EXCERPT >>
Brain selective nutrients in the shore-based diet
A shore-based diet provided a richer supply of brain selective nutrients and thus helped relieve the nutritional constraint on hominin brain expansion because foods available on or near shores are generally excellent sources of DHA, iodine, iron, zinc, copper, selenium, vitamin A, and vitamin D. Shore-based foods include a large variety of nutritious plants, shallow freshwater fish such as catfish, crustaceans, shellfish, amphibians, and eggs of birds nesting on or near shorelines. Most shore-based foods can be obtained
without needing either highly developed cognitive and manual skills or manufacture of cutting stone implements or other fishing technology.
Most if not all nutrients known to be important for the developing brain are present in higher amounts in foods found on freshwater and marine shores than in foods not associated with lakes, marshes or waterways. The daily requirements for brain selective minerals can therefore be met by less shellfish or fish than by any other food groups, including pulses, fruits, vegetables, nuts, or meat (Cunnane, 2005). Thus, any amount of fish and/or shellfish contributes very significantly to meeting the dietary needs of humans for brain selective nutrients (Broadhurst et al., 1998; Cunnane, 2005, 2010). Conversely, the less one eats foods found along the shores, the harder it is to get sufficient intake of iodine, selenium, iron and DHA.

DATA EXCERPT >>
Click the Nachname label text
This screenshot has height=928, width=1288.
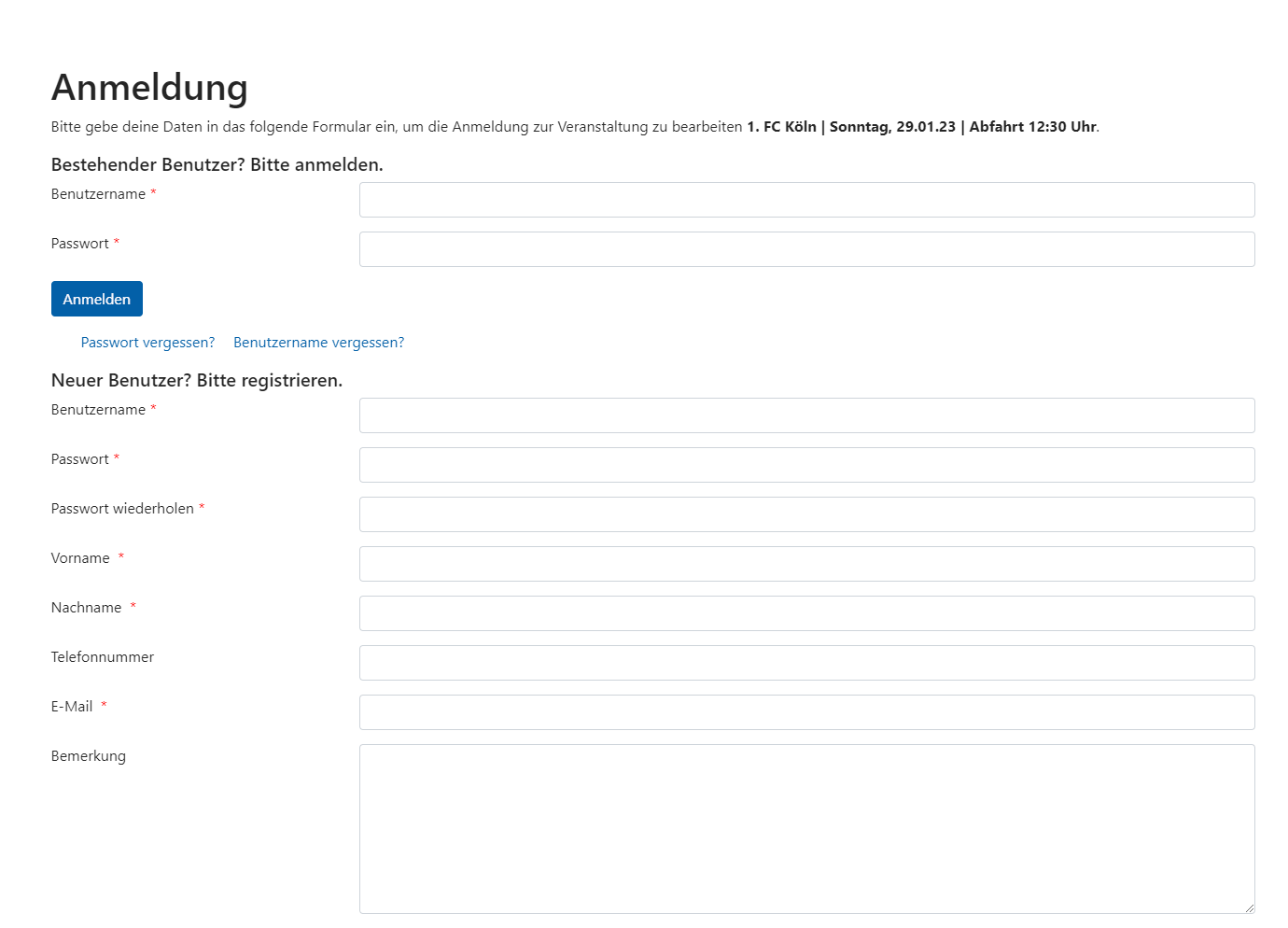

YOUR ASSIGNMENT >>
For each statement, say whether it agrees with the excerpt on brain selective nutrients in the shore-based diet. Answer yes or no and quote the words of the excerpt that decide it.
1. Obtaining most shore-based foods requires the manufacture of cutting stone implements.
2. Less fish or shellfish than meat is needed to meet the daily requirements for brain selective minerals.
3. Eating fewer foods found along the shores makes it harder to get enough iodine.

RESPONSE TO THIS EXERCISE >>
1. No: "without needing either highly developed cognitive and manual skills or manufacture of cutting stone implements or other fishing technology"
2. Yes: "can therefore be met by less shellfish or fish than by any other food groups, including pulses, fruits, vegetables, nuts, or meat"
3. Yes: "the less one eats foods found along the shores, the harder it is to get sufficient intake of iodine, selenium, iron and DHA"